POJ-3624 Charm Bracelet（动态规划）

POJ-3624 Charm Bracelet（动态规划）

Bessie has gone to the mall's jewelry store and spies a charm bracelet. Of course, she'd like to fill it with the best charms possible from the N (1 ≤ N ≤ 3,402) available charms. Each charm i in the supplied list has a weight Wi (1 ≤ Wi ≤ 400), a 'desirability' factor Di (1 ≤ Di ≤ 100), and can be used at most once.
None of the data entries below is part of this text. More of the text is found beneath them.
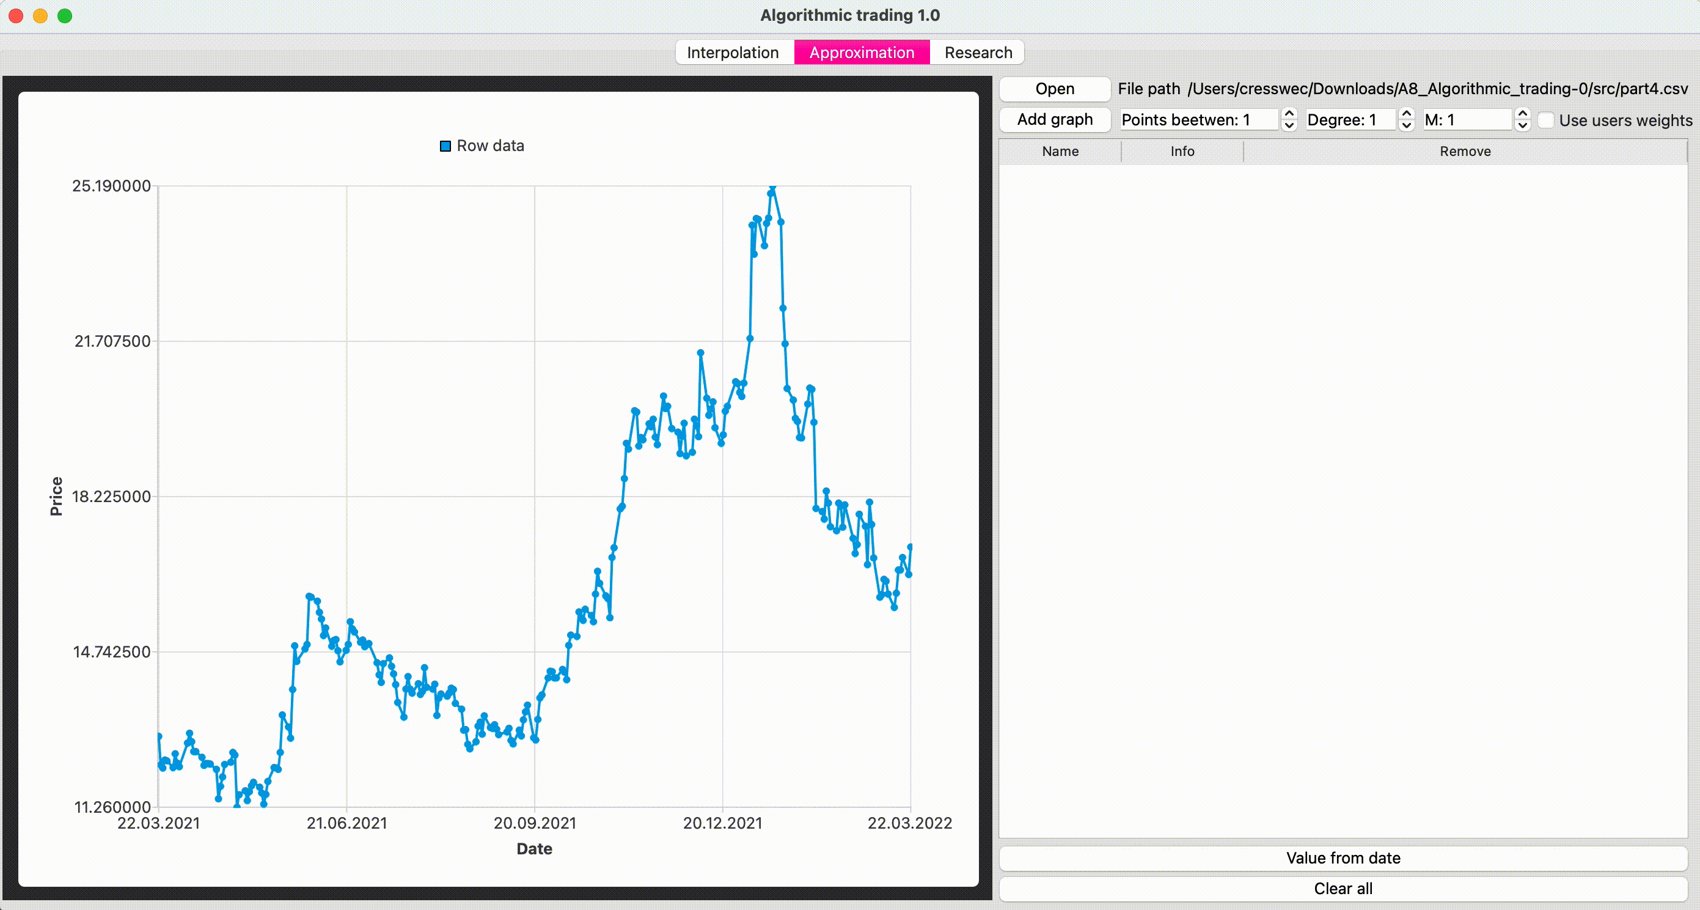Click the Info column header

pyautogui.click(x=1182, y=151)
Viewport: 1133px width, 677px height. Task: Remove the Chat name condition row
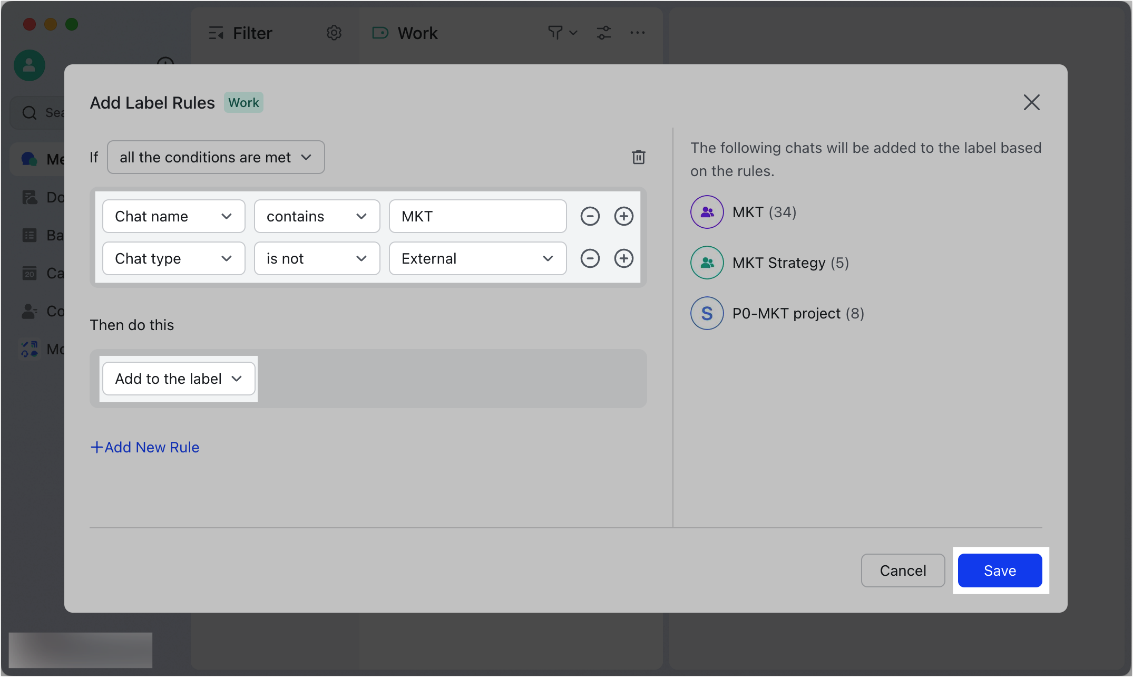point(590,216)
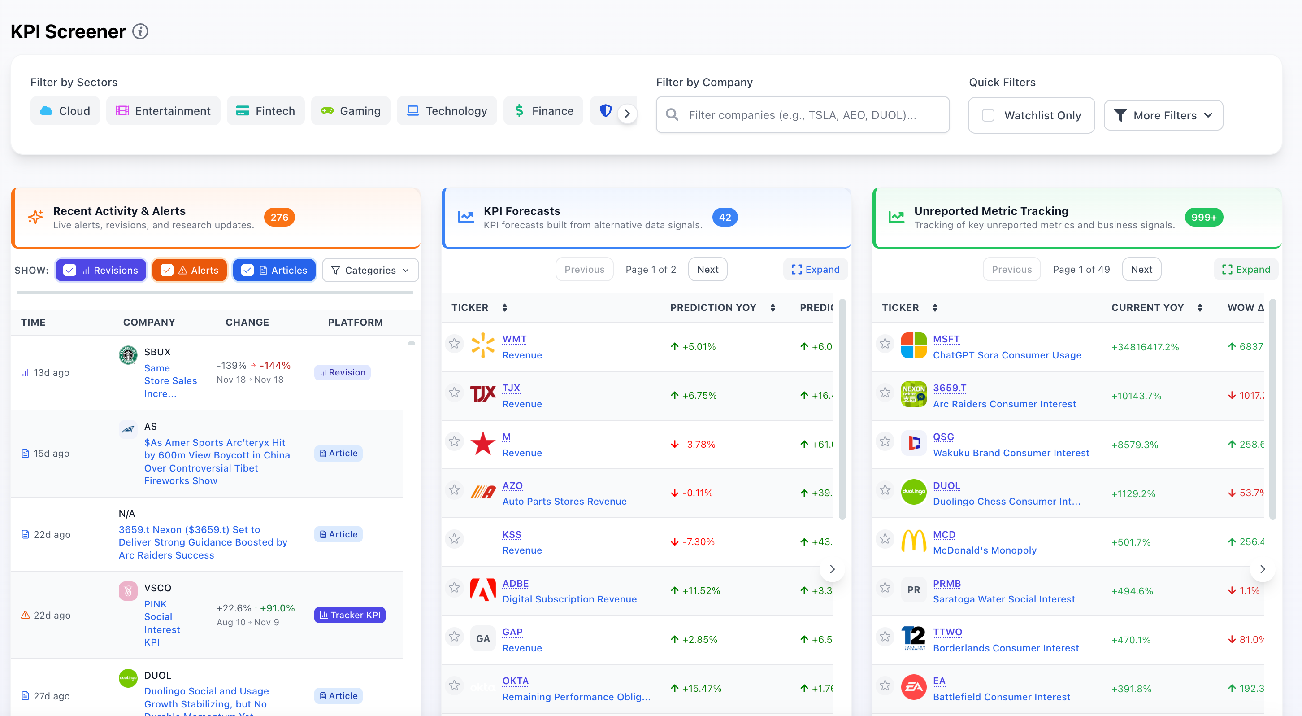This screenshot has width=1302, height=716.
Task: Go to the next KPI Forecasts page
Action: coord(707,270)
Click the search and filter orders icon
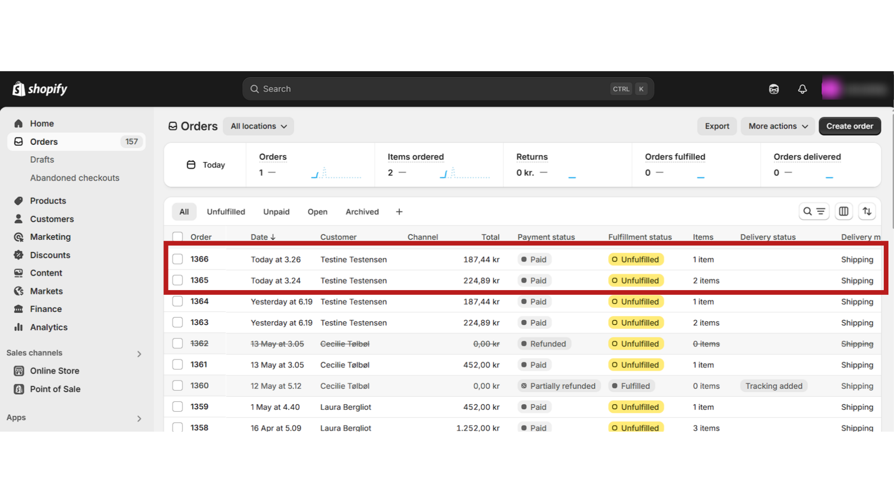The width and height of the screenshot is (894, 503). [813, 211]
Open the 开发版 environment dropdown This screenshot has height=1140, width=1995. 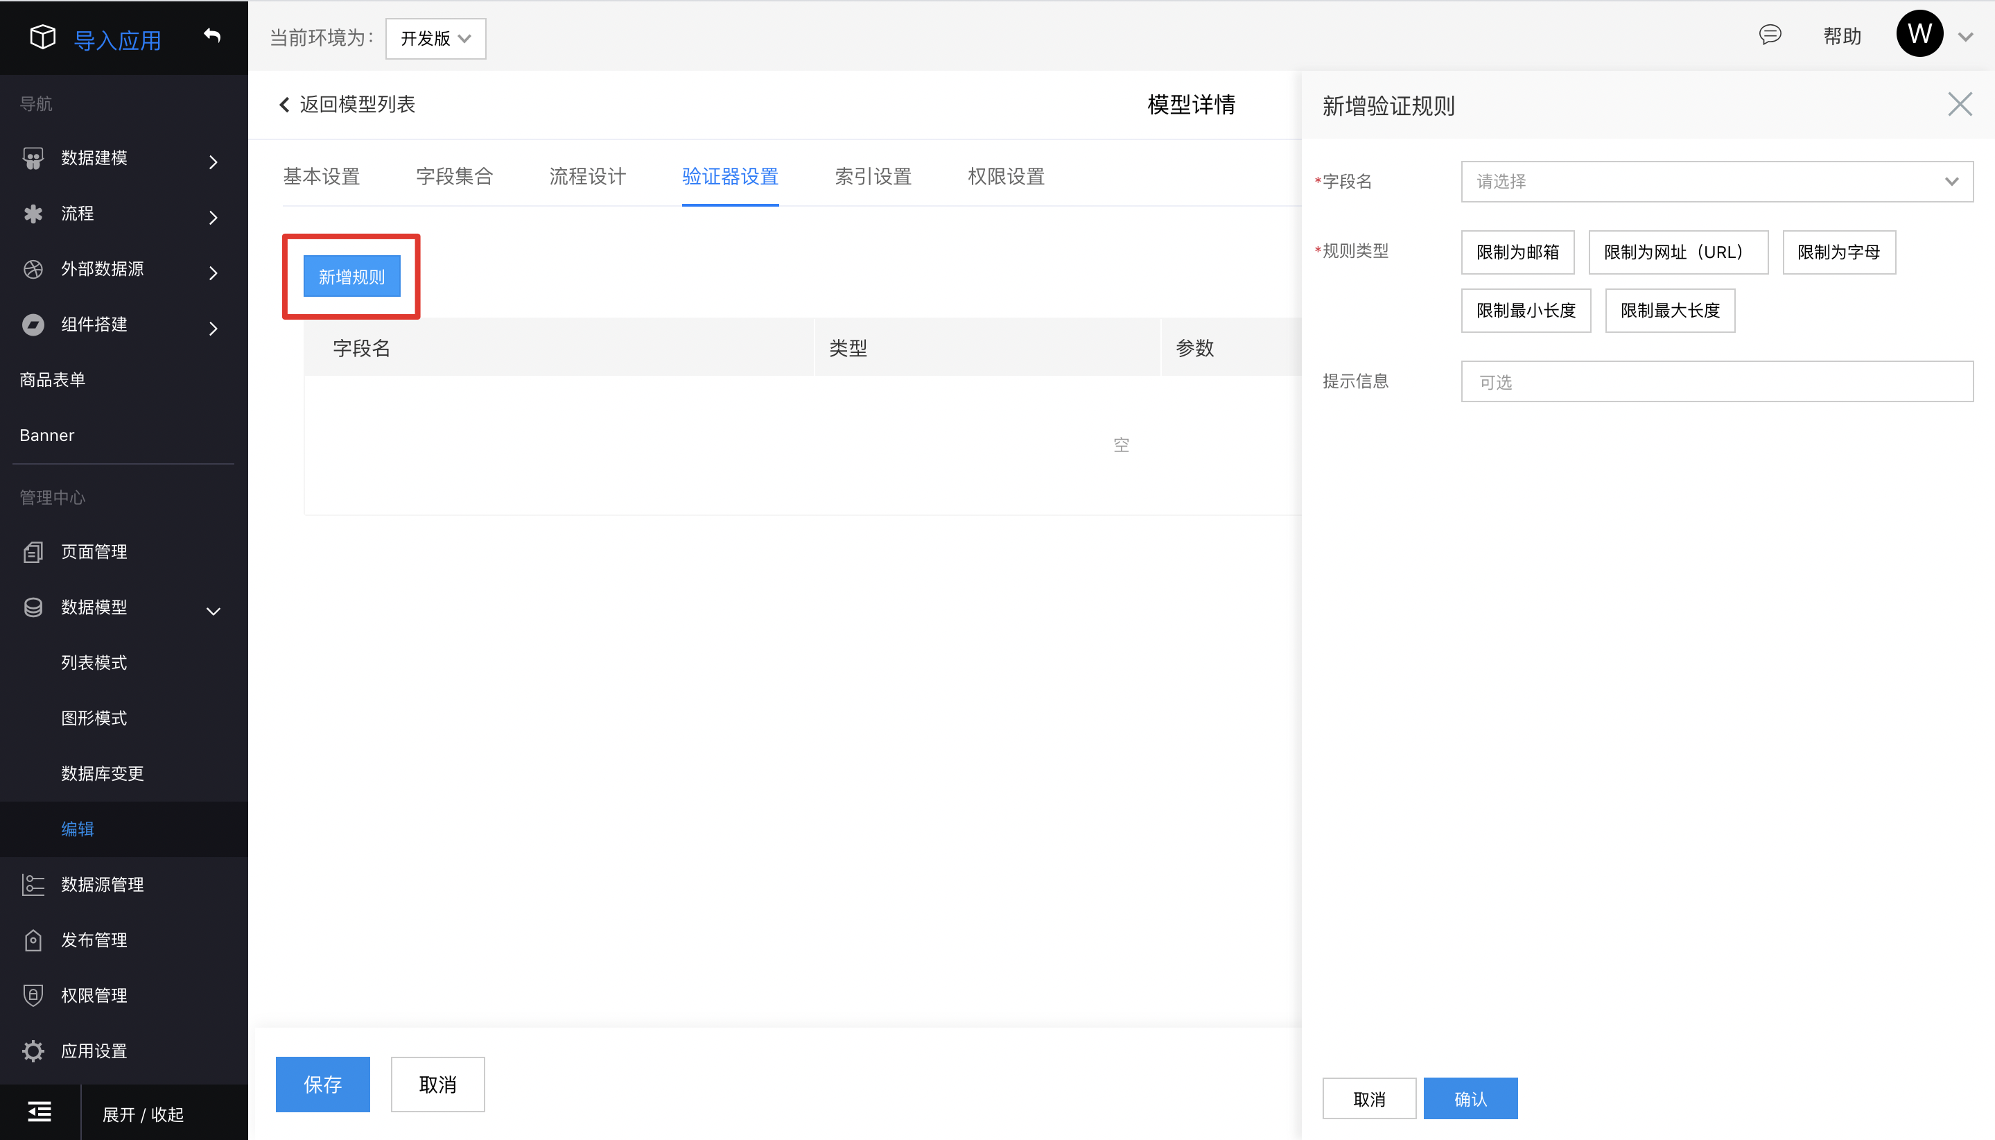coord(435,38)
Bessie can only support a charm bracelet whose weight is no more than M (1 ≤ M ≤ 12,880).
Given that weight limit as a constraint and a list of the charms with their weights and desirability rating, deduce the maximum possible sum of ratings.
Input * Line 1: Two space-separated integers: N and M
* Lines 2..N+1: Line i+1 describes charm i with two space-separated integers: Wi and Di
Output * Line 1: A single integer that is the greatest sum of charm desirabilities that can be achieved given the weight constraints
Sample Input

4 6
1 4
2 6
3 12
2 7

Sample Output

23

#include<cstdio>
#include<algorithm>
#include<cstring>
using namespace std;
#define MAX 4000
int dp[MAX],w[MAX],v[MAX];
int main()
{
     int i,j,n,m;
     memset(dp,0,sizeof(dp));
       scanf("%d %d",&n,&m);
 
                             //下标从1开始与实际结合
     for(i=1;i<=n;i++)
     scanf("%d%d",&w[i],&v[i]);
     for(i=1;i<=n;i++)
     for(j=m;j>=w[i];j--)
     {
      dp[j]=max(dp[j],dp[j-w[i]]+v[i]);  //dp[j]记录最大价值
     }
     printf("%d\n",dp[m]);
     return 0;
}